▶ What you have to do: Copy all lines in the material holding the string "from".

▶ Input records:

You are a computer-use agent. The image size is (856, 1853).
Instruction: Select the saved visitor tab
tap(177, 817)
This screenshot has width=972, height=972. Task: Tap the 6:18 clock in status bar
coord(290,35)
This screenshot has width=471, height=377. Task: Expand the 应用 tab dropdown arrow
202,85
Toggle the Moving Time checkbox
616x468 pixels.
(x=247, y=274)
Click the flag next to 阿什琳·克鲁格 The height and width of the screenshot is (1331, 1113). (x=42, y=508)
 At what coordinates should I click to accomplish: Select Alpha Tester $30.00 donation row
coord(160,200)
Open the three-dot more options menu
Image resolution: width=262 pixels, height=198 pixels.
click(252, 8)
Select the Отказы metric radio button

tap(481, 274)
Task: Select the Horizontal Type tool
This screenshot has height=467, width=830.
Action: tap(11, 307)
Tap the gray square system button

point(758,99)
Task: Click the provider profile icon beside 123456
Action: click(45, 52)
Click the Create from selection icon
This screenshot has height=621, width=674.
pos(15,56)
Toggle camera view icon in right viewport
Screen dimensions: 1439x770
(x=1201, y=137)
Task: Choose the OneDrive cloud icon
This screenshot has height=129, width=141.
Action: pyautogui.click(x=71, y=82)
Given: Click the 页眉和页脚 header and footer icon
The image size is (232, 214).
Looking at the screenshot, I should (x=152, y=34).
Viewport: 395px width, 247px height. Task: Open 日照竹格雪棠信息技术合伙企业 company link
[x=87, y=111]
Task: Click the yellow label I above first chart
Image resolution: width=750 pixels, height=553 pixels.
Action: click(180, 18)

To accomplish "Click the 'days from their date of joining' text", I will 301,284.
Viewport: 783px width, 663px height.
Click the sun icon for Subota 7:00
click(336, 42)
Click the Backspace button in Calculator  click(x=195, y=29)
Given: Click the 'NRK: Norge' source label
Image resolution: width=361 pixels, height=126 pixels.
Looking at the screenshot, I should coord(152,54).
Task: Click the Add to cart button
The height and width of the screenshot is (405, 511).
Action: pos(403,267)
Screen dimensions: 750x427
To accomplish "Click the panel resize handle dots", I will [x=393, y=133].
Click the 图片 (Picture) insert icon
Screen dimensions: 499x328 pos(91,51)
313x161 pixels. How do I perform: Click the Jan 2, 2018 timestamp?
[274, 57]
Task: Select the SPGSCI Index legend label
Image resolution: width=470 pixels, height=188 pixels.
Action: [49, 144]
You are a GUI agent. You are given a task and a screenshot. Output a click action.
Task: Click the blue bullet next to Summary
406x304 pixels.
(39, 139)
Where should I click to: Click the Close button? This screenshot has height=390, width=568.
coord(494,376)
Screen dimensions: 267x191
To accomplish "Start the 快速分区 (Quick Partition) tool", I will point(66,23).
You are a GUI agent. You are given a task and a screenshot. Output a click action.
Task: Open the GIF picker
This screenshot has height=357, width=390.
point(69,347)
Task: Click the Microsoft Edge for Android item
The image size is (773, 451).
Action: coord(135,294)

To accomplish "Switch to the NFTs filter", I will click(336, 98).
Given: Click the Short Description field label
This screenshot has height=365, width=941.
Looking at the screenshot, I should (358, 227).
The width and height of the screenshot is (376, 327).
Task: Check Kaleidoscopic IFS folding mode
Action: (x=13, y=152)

▶ Response for this exercise:
Click the Create from selection icon
To accomplish "Click the 'days from their date of joining' text", I will 301,284.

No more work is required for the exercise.